[BRANO DI TESTO]
=====

L’appropriazione dei dati sanitari della Regione Lazio – con tanto di richiesta di riscatto – è un fatto molto grave in sé che al contempo evidenzia quante chiacchiere, propaganda, affari e incompetenza ruotano intorno al digitale a tutto danno delle persone comuni. In sé: i dati sanitari resi indisponibili dai pirati informatici significano appuntamenti e visite mediche saltate, operazioni che vengono rimandate, tamponi che non vengono eseguiti. Il disastro diventa occasione non per un ripensamento sul dilagare dei sistemi informatici, anche dell’amministrazione pubblica, nella nostra vita quotidiana ma per scatenare una nuova offensiva ideologica e affaristica: l’Agenzia per la cybersicurezza, ovviamente fuori dal controllo dei comuni mortali. Sul destino di tale Agenzia è più che lecito pronosticare che non rovescerà la linea di tendenza che negli ultimi mesi ha visto il moltiplicarsi degli attacchi informatici. E già si parla di guerra al cyberterrorismo.

=====

Record estratti da un dataset:
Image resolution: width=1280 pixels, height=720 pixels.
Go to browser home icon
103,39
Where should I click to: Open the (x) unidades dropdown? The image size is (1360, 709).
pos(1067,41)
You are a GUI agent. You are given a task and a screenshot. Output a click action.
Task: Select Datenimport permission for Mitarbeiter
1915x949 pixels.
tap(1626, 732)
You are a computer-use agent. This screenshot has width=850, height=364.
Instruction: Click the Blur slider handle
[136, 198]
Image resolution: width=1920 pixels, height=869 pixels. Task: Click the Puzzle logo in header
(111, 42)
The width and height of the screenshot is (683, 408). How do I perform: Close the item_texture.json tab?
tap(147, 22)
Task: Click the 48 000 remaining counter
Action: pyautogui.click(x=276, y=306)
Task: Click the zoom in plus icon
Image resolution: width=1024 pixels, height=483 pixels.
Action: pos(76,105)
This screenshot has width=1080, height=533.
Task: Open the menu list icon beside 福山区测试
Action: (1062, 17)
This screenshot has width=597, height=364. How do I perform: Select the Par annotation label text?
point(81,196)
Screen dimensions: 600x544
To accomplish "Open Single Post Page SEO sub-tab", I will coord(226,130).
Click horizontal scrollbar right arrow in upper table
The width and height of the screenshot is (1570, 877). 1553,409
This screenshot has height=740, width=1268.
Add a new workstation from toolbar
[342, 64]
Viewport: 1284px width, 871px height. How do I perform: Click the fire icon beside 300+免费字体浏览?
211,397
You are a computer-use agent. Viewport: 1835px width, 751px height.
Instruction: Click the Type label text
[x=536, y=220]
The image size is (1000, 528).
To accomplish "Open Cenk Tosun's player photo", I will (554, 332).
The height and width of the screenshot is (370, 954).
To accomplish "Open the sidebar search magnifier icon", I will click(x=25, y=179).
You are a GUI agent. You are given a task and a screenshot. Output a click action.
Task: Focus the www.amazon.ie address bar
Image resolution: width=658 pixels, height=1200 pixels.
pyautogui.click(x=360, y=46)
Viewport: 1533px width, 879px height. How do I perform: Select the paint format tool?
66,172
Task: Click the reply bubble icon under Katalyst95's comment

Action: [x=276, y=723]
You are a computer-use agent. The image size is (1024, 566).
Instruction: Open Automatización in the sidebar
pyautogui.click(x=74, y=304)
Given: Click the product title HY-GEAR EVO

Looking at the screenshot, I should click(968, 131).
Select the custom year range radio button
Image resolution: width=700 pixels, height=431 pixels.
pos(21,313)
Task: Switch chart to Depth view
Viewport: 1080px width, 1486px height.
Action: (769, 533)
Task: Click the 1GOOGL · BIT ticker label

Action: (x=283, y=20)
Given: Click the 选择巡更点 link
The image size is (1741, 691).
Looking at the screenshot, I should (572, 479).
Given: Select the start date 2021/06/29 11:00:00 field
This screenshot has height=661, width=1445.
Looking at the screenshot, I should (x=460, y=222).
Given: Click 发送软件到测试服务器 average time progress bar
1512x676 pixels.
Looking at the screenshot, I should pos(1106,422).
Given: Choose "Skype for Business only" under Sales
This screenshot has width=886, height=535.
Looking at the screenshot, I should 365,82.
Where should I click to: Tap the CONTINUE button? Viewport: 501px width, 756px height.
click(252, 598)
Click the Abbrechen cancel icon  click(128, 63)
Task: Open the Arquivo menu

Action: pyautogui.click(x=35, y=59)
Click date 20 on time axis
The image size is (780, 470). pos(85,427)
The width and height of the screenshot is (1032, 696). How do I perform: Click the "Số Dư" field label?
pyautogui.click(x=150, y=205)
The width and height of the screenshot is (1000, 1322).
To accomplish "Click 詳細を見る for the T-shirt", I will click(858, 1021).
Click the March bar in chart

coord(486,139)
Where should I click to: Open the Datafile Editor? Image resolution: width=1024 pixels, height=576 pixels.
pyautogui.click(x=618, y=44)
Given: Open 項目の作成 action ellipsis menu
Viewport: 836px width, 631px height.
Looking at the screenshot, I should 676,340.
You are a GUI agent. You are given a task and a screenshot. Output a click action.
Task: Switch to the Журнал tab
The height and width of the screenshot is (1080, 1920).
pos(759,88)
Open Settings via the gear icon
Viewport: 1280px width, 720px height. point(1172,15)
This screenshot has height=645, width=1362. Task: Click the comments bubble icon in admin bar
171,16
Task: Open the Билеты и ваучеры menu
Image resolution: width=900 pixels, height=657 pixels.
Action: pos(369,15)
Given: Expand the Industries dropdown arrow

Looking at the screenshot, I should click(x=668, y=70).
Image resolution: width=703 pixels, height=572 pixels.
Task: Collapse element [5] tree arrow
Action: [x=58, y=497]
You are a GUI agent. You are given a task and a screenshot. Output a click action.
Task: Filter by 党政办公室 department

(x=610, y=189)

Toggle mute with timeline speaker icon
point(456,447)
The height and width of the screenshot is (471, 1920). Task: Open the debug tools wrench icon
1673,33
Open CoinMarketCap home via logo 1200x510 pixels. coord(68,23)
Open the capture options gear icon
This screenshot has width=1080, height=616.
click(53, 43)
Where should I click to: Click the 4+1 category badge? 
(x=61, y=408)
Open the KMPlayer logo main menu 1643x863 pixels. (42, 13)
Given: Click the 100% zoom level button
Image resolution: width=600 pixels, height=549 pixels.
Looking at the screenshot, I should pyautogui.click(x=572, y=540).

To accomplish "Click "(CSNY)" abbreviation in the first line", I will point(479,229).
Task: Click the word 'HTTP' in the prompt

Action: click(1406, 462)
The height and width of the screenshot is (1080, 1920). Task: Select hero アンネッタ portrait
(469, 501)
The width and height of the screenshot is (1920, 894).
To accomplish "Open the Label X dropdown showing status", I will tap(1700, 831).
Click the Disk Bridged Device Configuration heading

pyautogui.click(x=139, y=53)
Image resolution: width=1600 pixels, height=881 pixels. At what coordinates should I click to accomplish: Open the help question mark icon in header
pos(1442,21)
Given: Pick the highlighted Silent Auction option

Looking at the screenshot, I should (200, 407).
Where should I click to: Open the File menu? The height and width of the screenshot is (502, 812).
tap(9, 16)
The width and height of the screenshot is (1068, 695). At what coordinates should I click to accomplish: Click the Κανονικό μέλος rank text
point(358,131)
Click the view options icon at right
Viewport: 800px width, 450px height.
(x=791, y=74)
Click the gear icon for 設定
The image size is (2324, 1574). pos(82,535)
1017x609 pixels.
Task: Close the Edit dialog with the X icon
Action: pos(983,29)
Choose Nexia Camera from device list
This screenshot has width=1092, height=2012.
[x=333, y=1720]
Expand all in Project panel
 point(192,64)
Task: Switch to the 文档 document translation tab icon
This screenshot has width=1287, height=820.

=====

[OPERAZIONI DA SVOLGERE]
A) Per ciascuna affermazione indica se concorda con il brano sui dati sanitari del Lazio, rispondendo sì o no e citando le parole decisive del brano. (i) I dati resi indisponibili fanno sì che alcuni tamponi non vengano eseguiti. (ii) Il disastro ha portato a un ripensamento sul dilagare dei sistemi informatici. (iii) Si prevede che l'Agenzia per la cybersicurezza invertirà la crescita degli attacchi informatici.
B) Prosegui il brano sui dati sanitari del Lazio partendo dopo la sua ultima frase.
Questi dati non hanno alcun rapporto con il brano.

[RISULTATI IN ORDINE]
A)
(i) Sì: "tamponi che non vengono eseguiti".
(ii) No: "Il disastro diventa occasione non per un ripensamento sul dilagare dei sistemi informatici".
(iii) No: "non rovescerà la linea di tendenza che negli ultimi mesi ha visto il moltiplicarsi degli attacchi informatici".

B)
Quella digitale appare ed in effetti è sempre più una vera e propria trappola. Non solo le grandi aziende, anche lo Stato italiano sta costringendo sempre di più tutti a sottomettersi a un processo di digitalizzazione (presentato come irresistibile espressione di progresso) per cui qualunque cosa ormai uno debba richiedere, che sia il rinnovo della tessera sanitaria o la prenotazione del vaccino, si è costretti ad andare su siti web, ad avere un minimo di dimestichezza con il computer e a dotarsi di una pazienza infinita per riuscire a ottenere qualcosa, senza neanche la garanzia del rispetto della tanto sbandierata privacy.
Sapere della pervasività e del carattere nocivo e pericoloso delle cosiddette tecnologie leggere è un primo passo di consapevolezza indispensabile per non sottomettersi volontariamente a tale schiavitù e, ogni volta che sia possibile, per contenere il danno.